So we choose our teachers wisely. We choose our reading wisely. We even choose our entertainment – media and games and events – with the thought to how they will reshape us. We join in weekly worship, so that we will be transfigured rightly and not wrongly. We listen to Scripture and sermon with the knowledge that the changes made inside us will be good ones, Godly ones. We are transfigured, changed, by the holy.

And so, on this edge of seasons, I wait with anticipation to see what shall enter my hearing, my sight, my heart and mind. A new season is near, approaching steadily, I can see it coming, it is in my view. I watch and wait, just as I did for the yellow school bus so many years ago. Where will God lead me? What are his plans? How will I be transfigured in the days to come?

I am certain that, as a part of the Body of Christ, the Church, I will continue on this marvel-ous adventure, in an ongoing transfiguration, and of this I am glad.

Sunday Surprises

It’s been a day of pleasant surprises.

As I checked my email this morning, before leaving for church, my picture flashed up on Catholic.Ink, a newsletter of CatholicFiction.net and Tuscany Press showcasing Catholic authors and books. The interview was a while back, and I had forgotten it. What a surprise! I read it with fear and trembling, thinking occasionally, is that really me? It was one of many seeds planted in the last year. Many seeds I plant never sprout, let alone flower. So it was a pleasant surprise. 

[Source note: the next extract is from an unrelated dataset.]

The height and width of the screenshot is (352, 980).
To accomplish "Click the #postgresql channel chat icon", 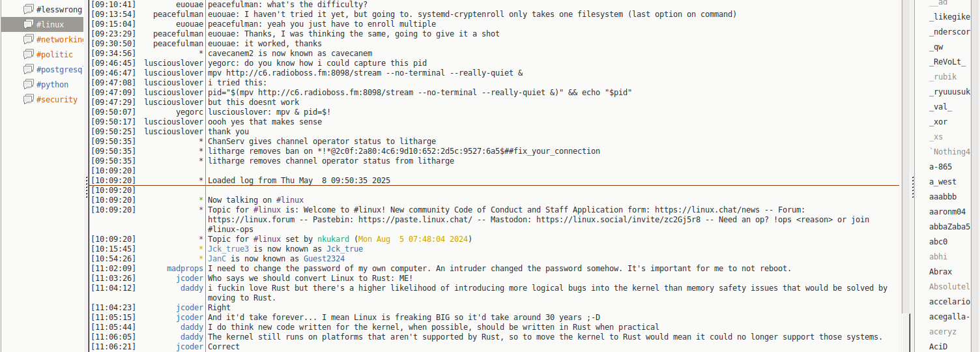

I had forgotten about it by the time we arrived at church in a bitter, numbing fog. I turned on the heat in the Sunday School rooms (heat in August? I asked myself, shivering). The balloons and welcome sign were already by the entrance and I set out the materials for the crafts, the cloth for our circle time, the storybook, the snack, and the poster board attendance chart waiting for its sticky stars to shine like a rainbow. Our sunflower plants had emerged from the black loamy soil in their little pails and there were even some green leaves. Natalie (3 ½) will be happy with that, I thought. 

Summer Sundays are often quiet and predictable, for folks go on vacation, attendance is lower, and today our rector was gone as well, and it, well, it just seemed like it would be quiet, slow. 

The children arrived and we stuck our sticky stars on the chart and gathered together around the circle, praying, talking, and singing about the saints of God. We worked on our crafts and watered the plants and lined up in the narthex for our blessing, then stepped solemnly up the red-carpeted aisle to the altar rail where our senior priest blessed us and gave the teachers Holy Communion. We padded back to our classroom and finished our projects.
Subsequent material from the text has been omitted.